Dans le dernier projet d’organisation décidée au niveau national, le travail de tri sera effectué par un autre employé. « Le facteur ne va même plus pouvoir préparer sa propre tournée !, critique la CGT 78. Les facteurs devront distribuer d’environ 9 h 30 à 17 heures, du lundi au samedi mais, à cause de ce rythme impossible à tenir, les entreprises et les usagers qui seront en fin de tournée seront très pénalisés par ce type de distribution. »

Le syndicat évoque des résultats « déjà catastrophiques » dans plusieurs communes, comme Maisons-Laffitte, Gargenville, Neauphle-le-Château, Élancourt et Poissy. « 80 réclamations en 15 jours pour Maisons-Laffitte par exemple : du courrier non distribué, des réexpéditions non effectuées… », précise Fabien Lecomte.

Réunis en assemblée générale au siège du syndicat, à Trappes, ce mardi matin, les facteurs grévistes décideront à ce moment-là s’ils reconduisent leur mouvement. Mais ils préviennent déjà : ils vont « tenter de convaincre encore plus de collègues de rejoindre la lutte »…

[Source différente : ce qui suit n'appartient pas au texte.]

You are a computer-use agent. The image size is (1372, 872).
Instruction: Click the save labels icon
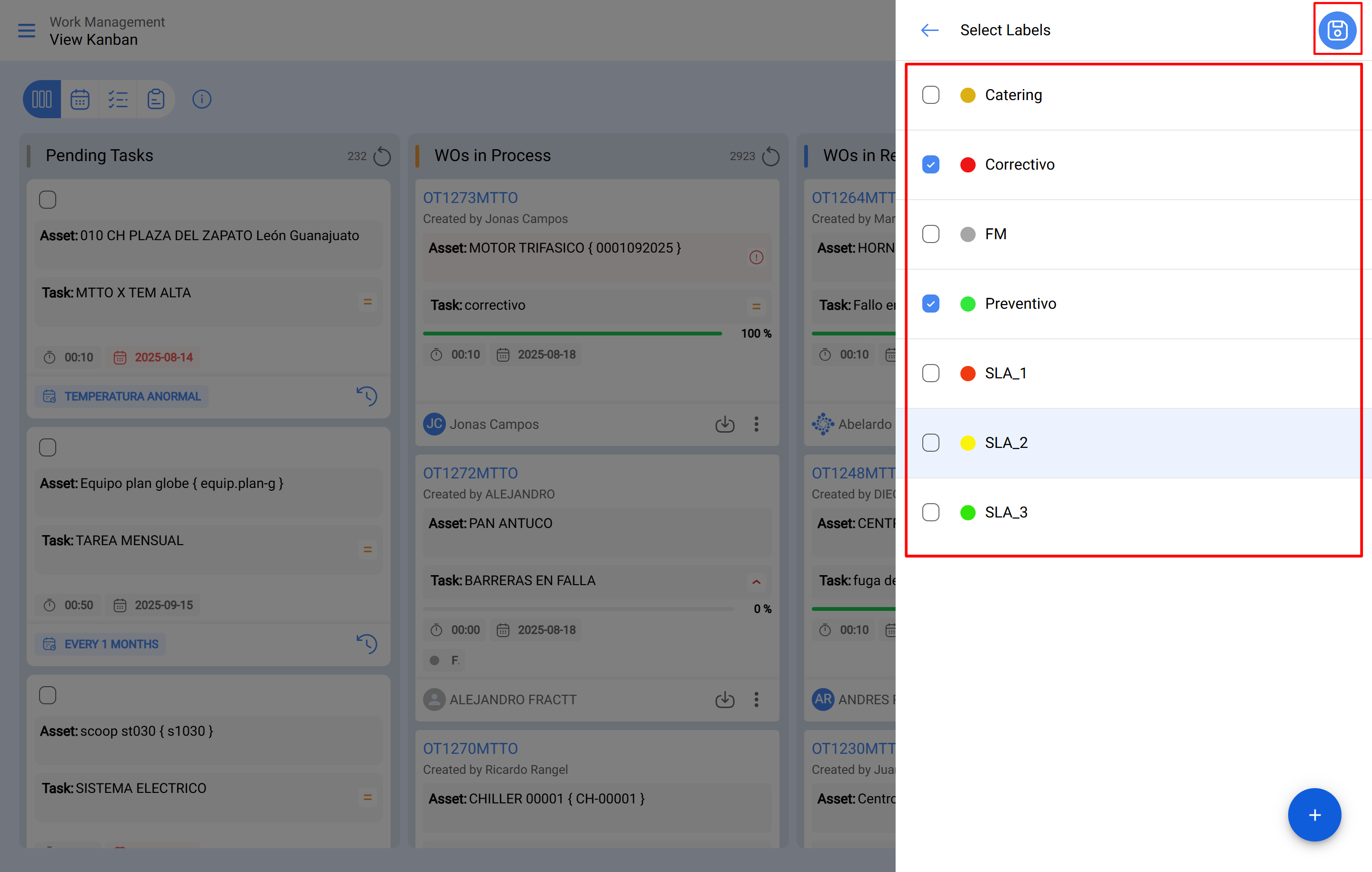click(1337, 30)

6 -Grève lundi après l’agression d’une enseignante par un élève d’une école primaire à Toulouse
Source : La Dépêche.fr 31 – mai 2018

Une enseignante de l’école primaire Alphand de Toulouse, dans le quartier Lalande, a reçu des coups de pied et des coups de poings de la part d’un de ses élèves, ce mardi, selon le syndicat SNUipp-FSU. C’est la goutte de trop pour ce dernier qui appelle, en compagnie d’autres syndicats, à une grève et un rassemblement devant la préfecture de Toulouse, lundi 4 juin. “Ces violences à l’encontre d’enseignants du premier degré, si elles restent limitées, sont symptomatiques d’une dégradation de la situation, en particulier dans les écoles du nord de Toulouse, écrit le SNUipp-FSU dans un communiqué. Ces faits sont inacceptables, déstabilisent et mettent en grande souffrance des équipes pédagogiques. Ils témoignent aussi de prises en charge inexistantes et/ou inadaptées. En plus de cela, la mesure de dédoublement des CP et CE1 en REP (Réseaux d’éducation prioritaire) n’est pas financée et ponctionne les moyens nécessaires au fonctionnement du service public d’éducation département


7 – Comme partout en Europe, FO et CGT d’Alstom mobilisés pour une journée d’action.

Source : La Voix du Nord

Ce mercredi, c’est une journée d’action et d’informations des syndicats européens d’Alstom. À Petite-Forêt, en raison de la sous-charge qui touche le site depuis septembre 2016 et pour encore quelques mois, FO et la CGT ont décidé de ne pas débrayer mais de diffuser un tract que le personnel valenciennois va découvrir ce mercredi.